Le compagnon d’Himker me plonge dessus. Pour moi, c’est une bonne indication : ça veut dire qu’il n’a pas d’arme. Je lui administre un coup du manche de mon couteau sur la tempe. Ça le fait mollir. Je le repousse. Une série de balles s’annoncent. Tirées par Himker. Pile au moment où, d’une farouche détente, je refoulais mon agresseur. Il déguste tout dans le Rasurel. Himker en est tellement sidéré que sa main qui tient le flingue se met à pendre. Faut dire que le magasin doit être aussi vide qu’une boutique de frivolités dans le désert de Gobi.
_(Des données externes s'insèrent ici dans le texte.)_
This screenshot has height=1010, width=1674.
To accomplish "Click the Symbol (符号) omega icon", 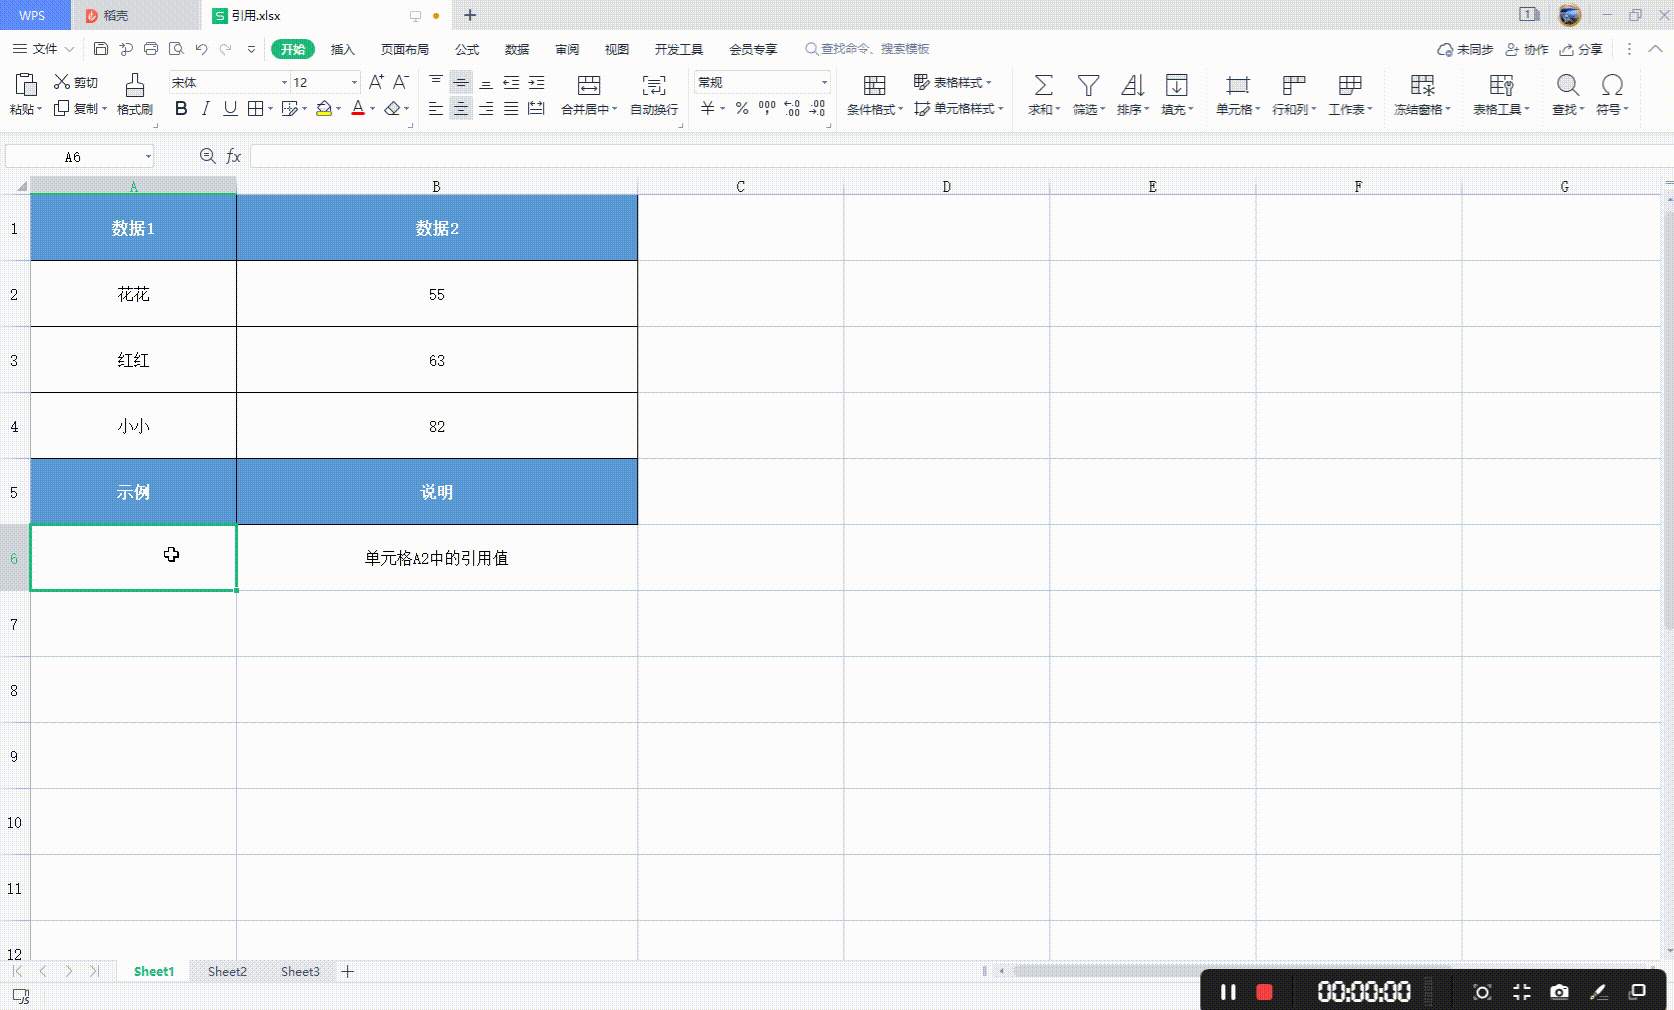I will 1611,86.
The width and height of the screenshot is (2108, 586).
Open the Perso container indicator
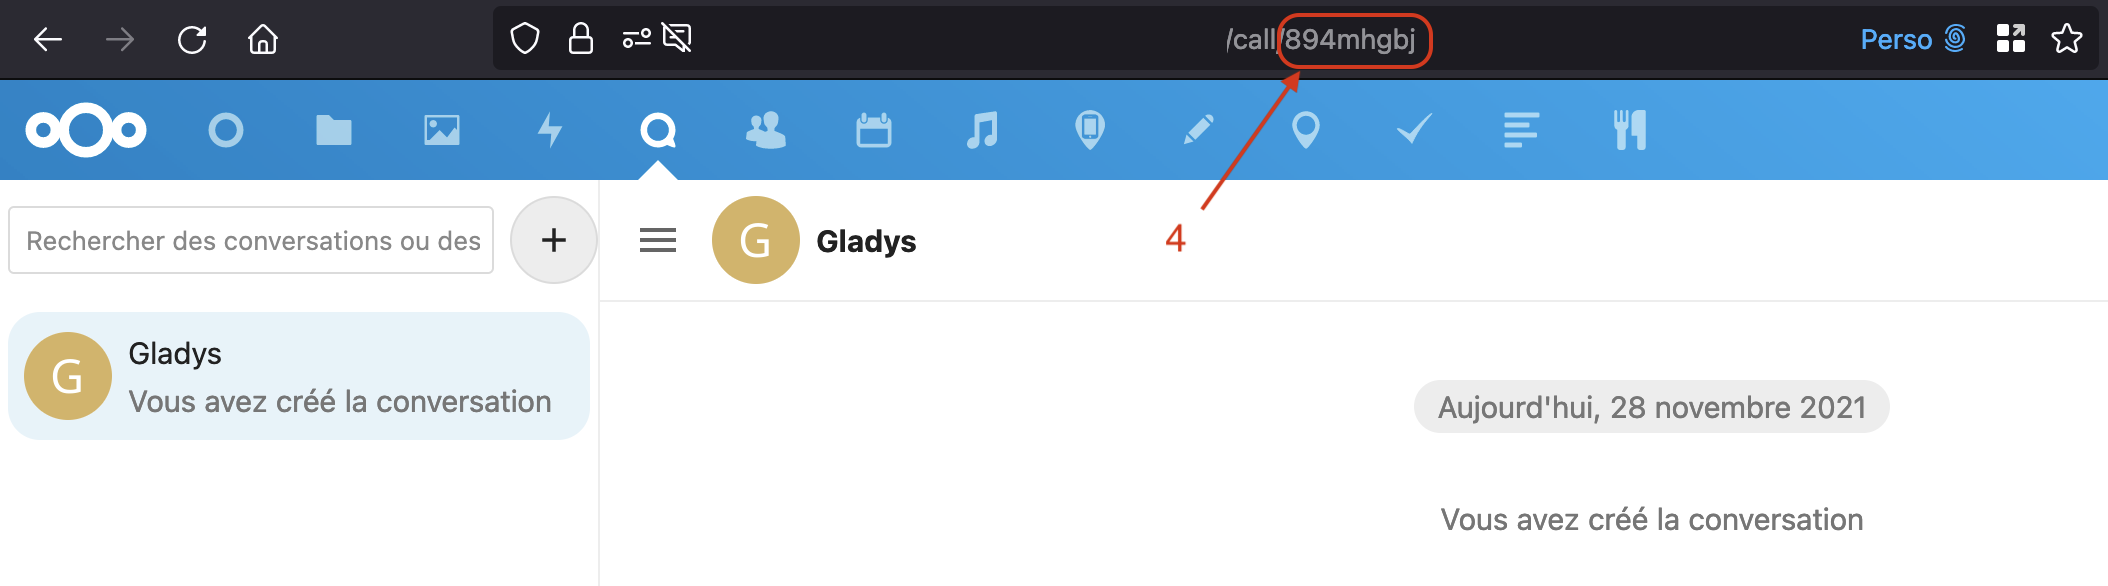[x=1913, y=39]
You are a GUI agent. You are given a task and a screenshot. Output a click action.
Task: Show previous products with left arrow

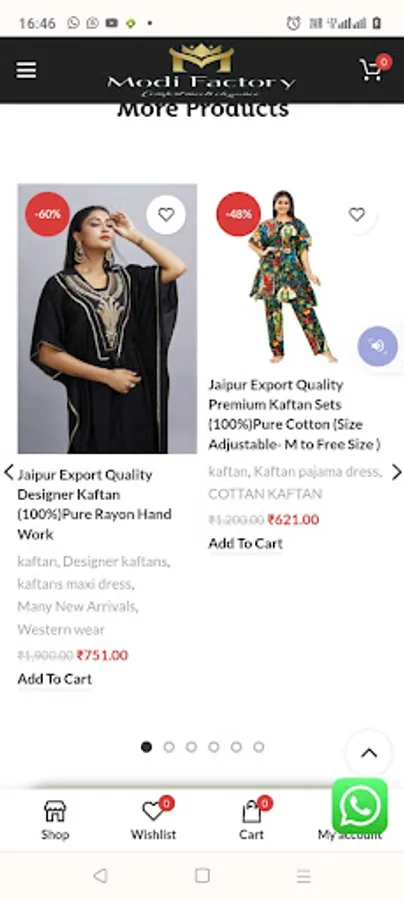pos(9,472)
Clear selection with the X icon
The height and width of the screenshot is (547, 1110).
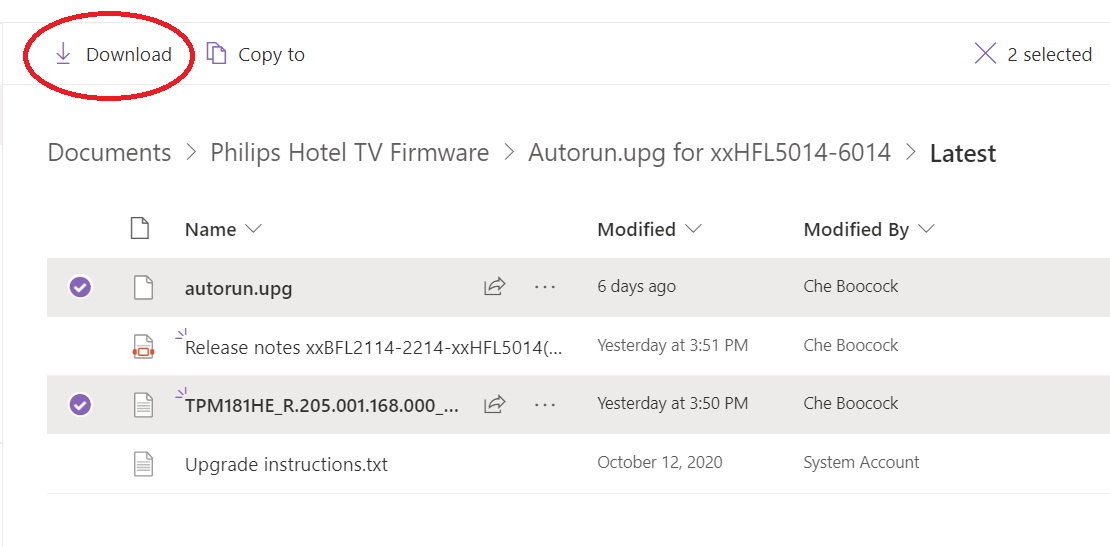[985, 54]
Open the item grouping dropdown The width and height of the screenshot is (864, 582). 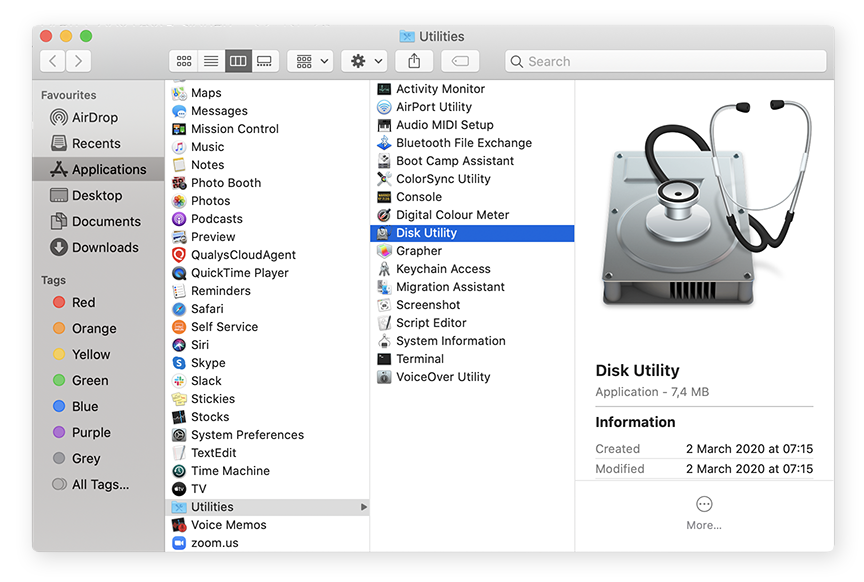coord(310,60)
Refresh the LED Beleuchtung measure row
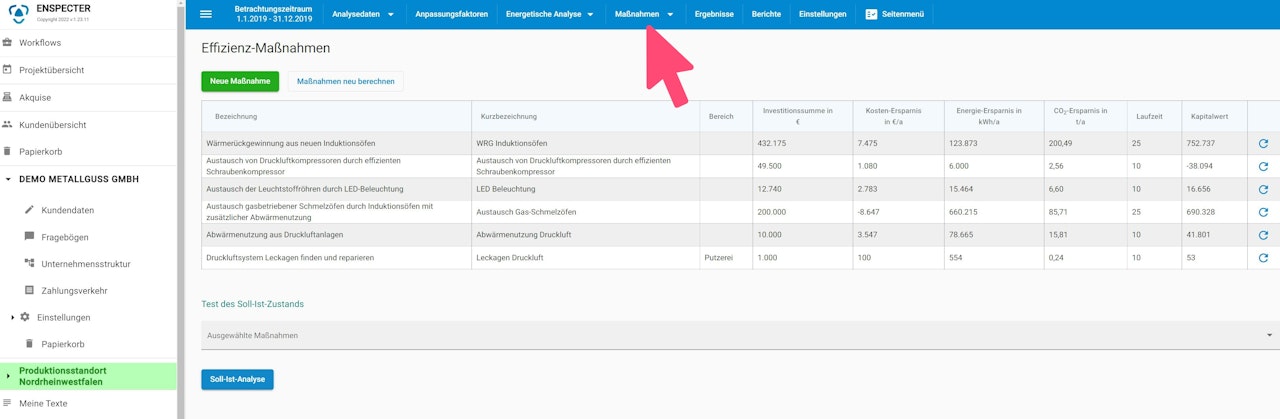The width and height of the screenshot is (1280, 419). pyautogui.click(x=1263, y=189)
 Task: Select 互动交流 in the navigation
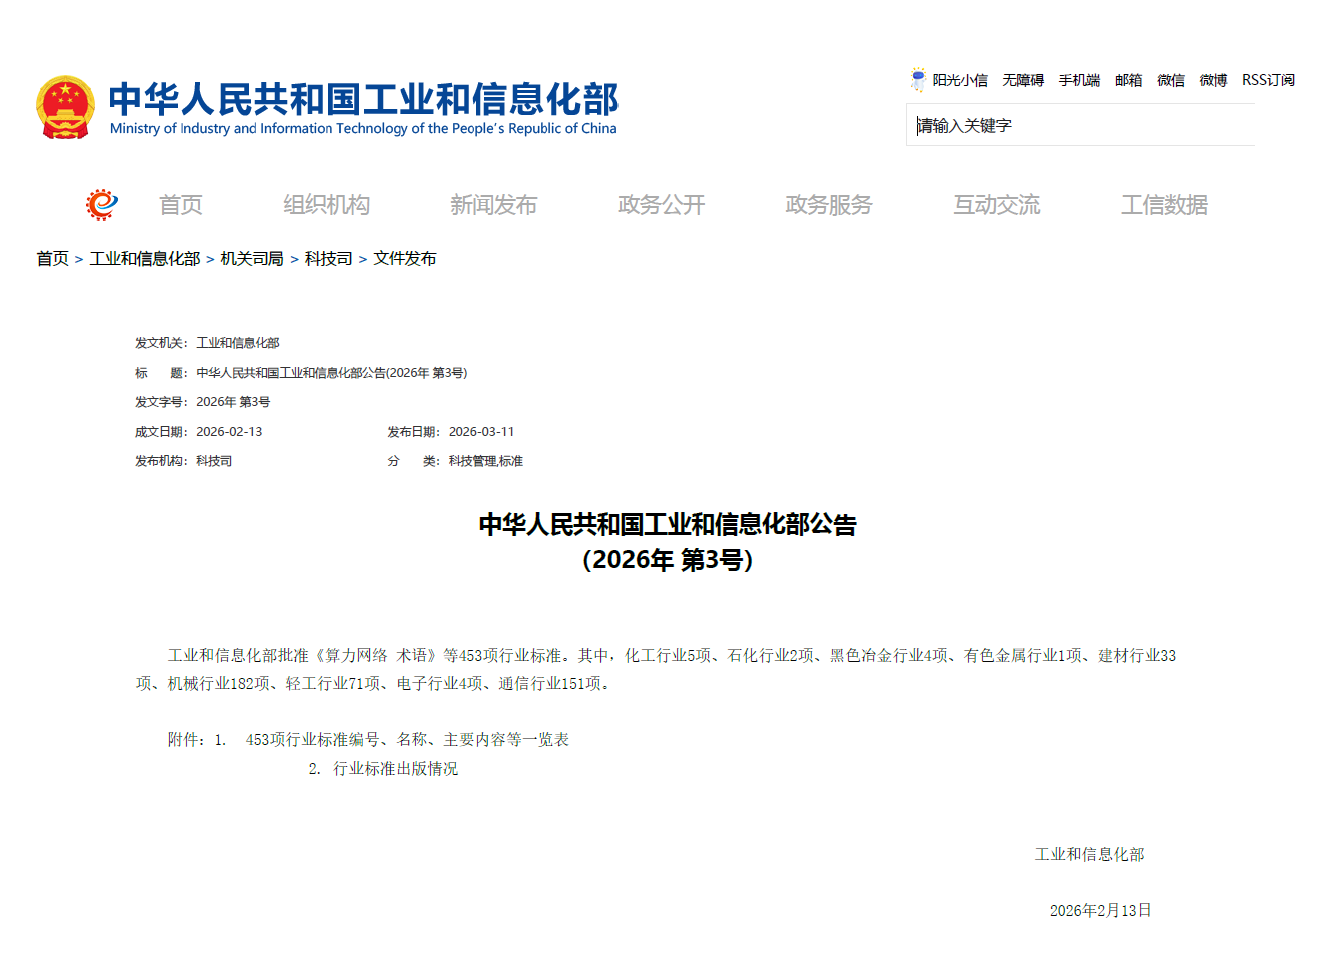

Ne perds pas de temps, mon cher San-Antonio. L’heure des méditations et des considérations ésotériques est passée. S’agit de planquer tes os avec la bidoche qui s’agrippe après.
Je file comme un perdu vers l’entrée du local. Sur le moment je boitille biscotte mes baguettes trop longtemps ligotées. Mais la peur donne des ailes. Qu’Himker ait la présence d’esprit de remplacer son chargeur vide par un plein, et ce sera la fin de mes tribulations.
Donc, puisqu’il faut courir, courons.
C’est le mieux que je puisse faire pour moi, compte tenu de la gravité de l’instant. Les vacances aux Canaries, les parties de jambonneaux, la pêche à l’espadon, ce sera pour plus tard.
J’arpente de plus en plus vite. Mais cette conserverie est immense. Une première fois je me goure, attiré par la lumière. Piégé comme un papillon de nuit. La clarté tombe d’une vaste verrière dont les vitres sont fixes. Je décris prompto une courbe savante… De nouvelles balles me cherchent. Je contourne un baril, puis un autre.
Pan, pan, pan !
Ah ! voici la porte sur la gauche. Il reste une grande étendue à traverser. J’hésite. Himker a cessé de mitrailler. Son pas se rapproche. Je m’accroupis contre un baril. Que faire ? S’il vient jusqu’ici il me farcira car je me trouve dans un cul-de-sac. Jouer ma chance en sprintant vers la sortie ?
Bon, d’accord.
Mais à la seconde précise où je m’apprête à piquer un démarrage éclair, v’là le chauffeur bulgare qui s’annonce, un fusil mitrailleur à la main. Les détonations qui ont dû l’alerter, probable.
— Gardez l’issue ! crie Himker.
Qui est-ce qui l’a dans le prosibe ? Le brave petit San-A., mon pote. Pris entre deux feux, c’est le cas d’y dire. Alors ?
XIV
Alors, rien !
Dans ces cas précis, on maîtrise ses nerfs, on écoute son instinct et on garde confiance en son étoile. Les « bonnes étoiles » ne fonctionnent que pour ceux qui croient en elles. Elles ont horreur du doute, les garces. Les timorés les débectent.
Je me sens paisible, absolument relaxe, malgré que j’empeste l’anchois. Cette odeur-là, j’ai l’impression qu’elle va me coller après jusqu’à la fin de mes jours.
Rien de plus déshonorant pour l’homme qu’une odeur insoutenable. Puer est, de toutes ses tares, la pire.
Deux hommes pourvus d’armes à feu me coincent. Je n’ai pour me défendre qu’un couteau.
Et des barils !
Et du chou, aussi. Beaucoup de chou, mon général !
J’avise Himker qui essaie de me prendre à revers. Il élève le flingue. N’écoutant que ma présence d’esprit, je lance mon ya sur lui. Je n’ai jamais travaillé ce genre de numéro dans un cirque, mais je ne le réussis pas trop mal.
Ceux qui te disent qu’un couteau siffle pendant sa trajectoire avaient des bourdonnements d’oreille. En réalité c’est un animal des plus silencieux. La lame se fiche dans l’épaule d’Himker. Les balles arrosent le sol, en rond.
Je ne perds pas de temps à les compter. M’arc-boutant contre un tonneau de morue, je le fais basculer et, d’un magistral coup de pied, le propulse en direction de la porte dans l’encadrement de laquelle se tient Krakzecs.